Enregistré sur la période 2020-2021, Ecatombe fait partie de la famille des disques dits "du confinement". Ce semblant de catégorisation apparaît en filigrane des mots du protagoniste principal, Eugenio Mazza : le quatrième opus de Pavor Nocturnus se nourrit d’une période de vie comme atrophiée, anesthésiée par cette obligation de l’isolement faite à tout un chacun : une réalité vécue dans une grande partie du continent européen comme dans moult autres espaces du monde. Vécue diversement et qui pour certains a impliqué la perte, la douleur.
Ecatombe trace un malaise, difficulté à vivre ce quotidien au cœur duquel ne se dessine aucun horizon clair, et où subsiste difficilement l’espoir de retour à quelque vie "normale" que ce soit, comprenez la vie "d’avant". Ecatombe, c’est la bande-son des lignes floues, de ce continuum des chiffres de la mortalité, de leurs dents de scie. Un quotidien envahi par l'actualité de la pandémie et infusé par l’angoisse que provoquent le bruit des médias, leur incessant relai de la statistique et des chiffres. Plus qu'éclairer, ils brouillent les quelques repères qui restent. Comme un dôme de verre, que le discours de la science arrive difficilement à percer, d'autant que grouille en concurrence l’informe bruit de ces réseaux asociaux où s’écharpent ces animaux qui ne supportent plus rien. Vivre ensemble, une perspective qui s'éloigne. Ouvrir les fenêtres, respirer, il reste au moins ça.
Le projet milanais, avec ce quatrième opus, présente une collection de dynamiques et d’ambiances au charbon. Cette noirceur, qui caractérise l’œuvre dans son ensemble, fixe une mémoire de l’émotion.

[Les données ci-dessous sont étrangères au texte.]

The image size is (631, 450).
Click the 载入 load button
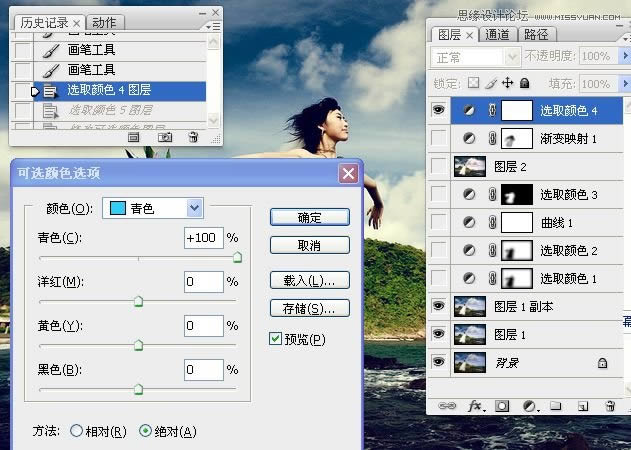(309, 280)
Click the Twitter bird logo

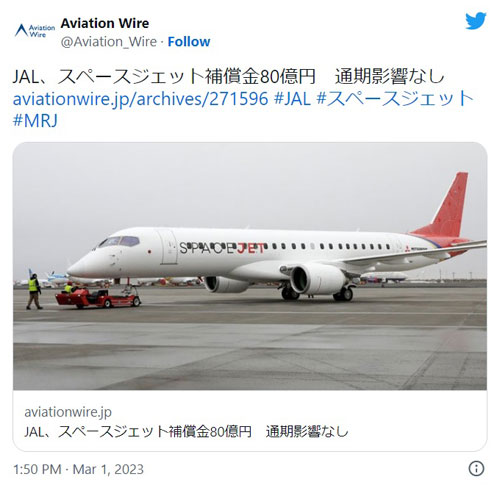(476, 21)
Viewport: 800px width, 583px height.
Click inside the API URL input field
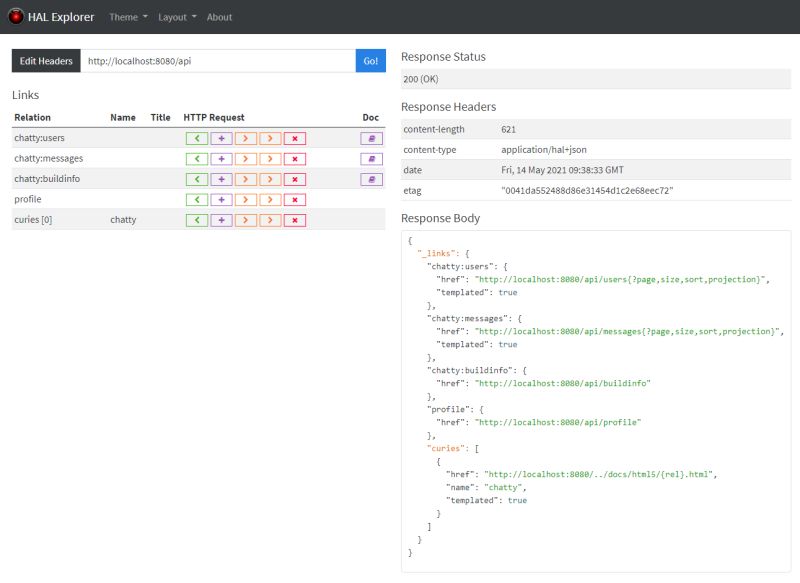[x=220, y=61]
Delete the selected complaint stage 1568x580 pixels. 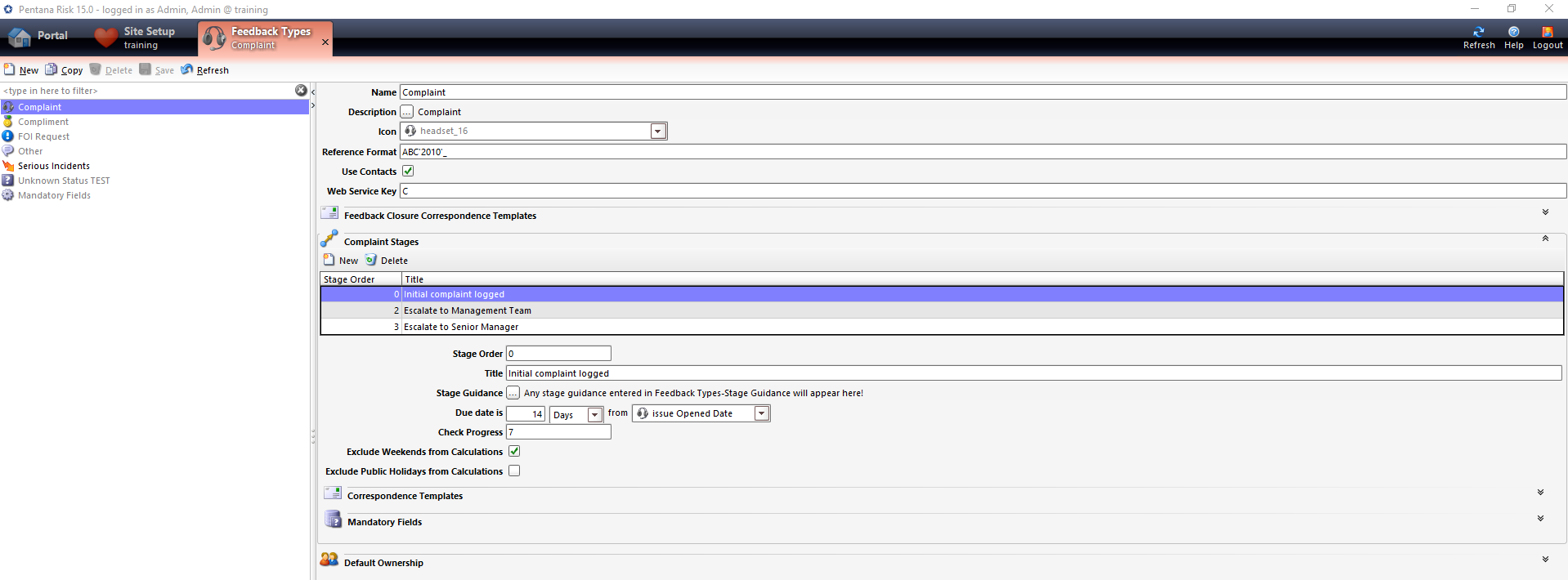[x=386, y=260]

Les atmosphères sont celles de l’appréhension, traduisent une anxiété (l’interlude "Supplica"). Exigeante et filmique dans sa forme (les fluctuations de "Maleficio", exercice de style et splendide introduction) mais accessible à l’écoute, le cru 2023 décline des designs sonores tout en introspection face à cette fermeture que le monde s’impose à lui-même le temps d’une incertitude scientifique, sanitaire, politique. Tintement des cloches, bruits de synthèse aux épaisseurs qui oppressent : la bande-son d’une angoisse vécue par Eugenio, vécue par la multitude.